“Nevertheless I before received and admitted many things as wholly certain and manifest, which yet I afterward found to be doubtful. What, then, were…
those? They were the earth, the sky, the stars, and all the other objects which I was in the habit of perceiving by the senses.” After establishing that everything is doubtful and could be an illusion and that man exists because he thinks a question is raised. What happens to all the things that we previously thought existed? Descartes proposes that they were simply things that we were in the habit of perceiving through the senses. We think, therefore we are. To understand if the things other than us ore true and indubitable we must first establish that there is God. God is perfect and the devil is the opposite. If God creates perfect ness the devil/non-being convinces us of the doubt within everything. But to believe any theory and maintain that there is a God we must first prove that there is a God. (Meditation 3, section 3 – 4)

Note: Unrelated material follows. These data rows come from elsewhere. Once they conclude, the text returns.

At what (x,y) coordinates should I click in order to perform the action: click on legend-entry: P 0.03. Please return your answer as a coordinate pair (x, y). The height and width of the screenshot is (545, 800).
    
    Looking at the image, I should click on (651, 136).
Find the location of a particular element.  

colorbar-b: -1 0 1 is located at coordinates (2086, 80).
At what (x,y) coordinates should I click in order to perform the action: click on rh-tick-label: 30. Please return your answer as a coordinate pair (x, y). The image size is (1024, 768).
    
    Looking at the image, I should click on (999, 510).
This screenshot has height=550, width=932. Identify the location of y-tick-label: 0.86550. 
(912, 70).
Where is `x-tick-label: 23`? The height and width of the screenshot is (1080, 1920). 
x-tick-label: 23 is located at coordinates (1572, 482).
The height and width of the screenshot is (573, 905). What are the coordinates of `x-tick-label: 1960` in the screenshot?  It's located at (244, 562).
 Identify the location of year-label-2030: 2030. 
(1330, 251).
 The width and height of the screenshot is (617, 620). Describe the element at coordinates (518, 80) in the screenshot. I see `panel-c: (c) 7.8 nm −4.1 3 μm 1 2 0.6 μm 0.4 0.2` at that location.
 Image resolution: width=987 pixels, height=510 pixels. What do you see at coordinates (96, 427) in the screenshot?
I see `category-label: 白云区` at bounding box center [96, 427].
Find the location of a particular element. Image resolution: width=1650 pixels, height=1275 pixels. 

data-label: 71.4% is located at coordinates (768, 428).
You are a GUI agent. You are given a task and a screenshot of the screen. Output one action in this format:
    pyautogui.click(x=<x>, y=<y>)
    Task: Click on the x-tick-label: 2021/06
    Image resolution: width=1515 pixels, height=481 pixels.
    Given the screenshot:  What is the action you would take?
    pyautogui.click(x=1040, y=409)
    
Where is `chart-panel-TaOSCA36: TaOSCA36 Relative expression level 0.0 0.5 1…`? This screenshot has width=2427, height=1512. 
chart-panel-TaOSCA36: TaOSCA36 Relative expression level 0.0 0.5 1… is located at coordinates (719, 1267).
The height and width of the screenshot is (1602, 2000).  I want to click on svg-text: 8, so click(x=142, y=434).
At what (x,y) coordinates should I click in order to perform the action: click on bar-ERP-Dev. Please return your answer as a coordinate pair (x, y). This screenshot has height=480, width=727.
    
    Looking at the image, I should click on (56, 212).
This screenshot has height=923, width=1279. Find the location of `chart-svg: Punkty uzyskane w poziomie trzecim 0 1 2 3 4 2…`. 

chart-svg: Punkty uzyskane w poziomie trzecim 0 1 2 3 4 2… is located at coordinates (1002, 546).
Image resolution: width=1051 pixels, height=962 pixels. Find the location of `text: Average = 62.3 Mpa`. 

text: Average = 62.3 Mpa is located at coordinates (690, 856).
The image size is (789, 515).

“Of my thoughts some are, as it were, images of things, and to these alone properly belongs the name IDEA” (Descartes, meditation 3, section 5) Descartes calls everything that we think and see ‘ideas’. He further explains that are three kinds of ideas: innate, adventitious, and imaginary. Anything that a person establishes comes from himself therefore it is innate. For example, the idea “I think, therefore I am” has been formed through analyzing ourselves and our surroundings. No one else came up with that idea, it comes from human nature, and therefore it is innate. Adventitious ideas come from what we see and hear and perceive through our mind such as the sun and the moon. On the other hand, there are other things such as mermaids that come from our imaginations. (Descartes, meditation 3, section 7) Through this reasoning and others Descartes explains that the idea of God is innate, it comes from within us.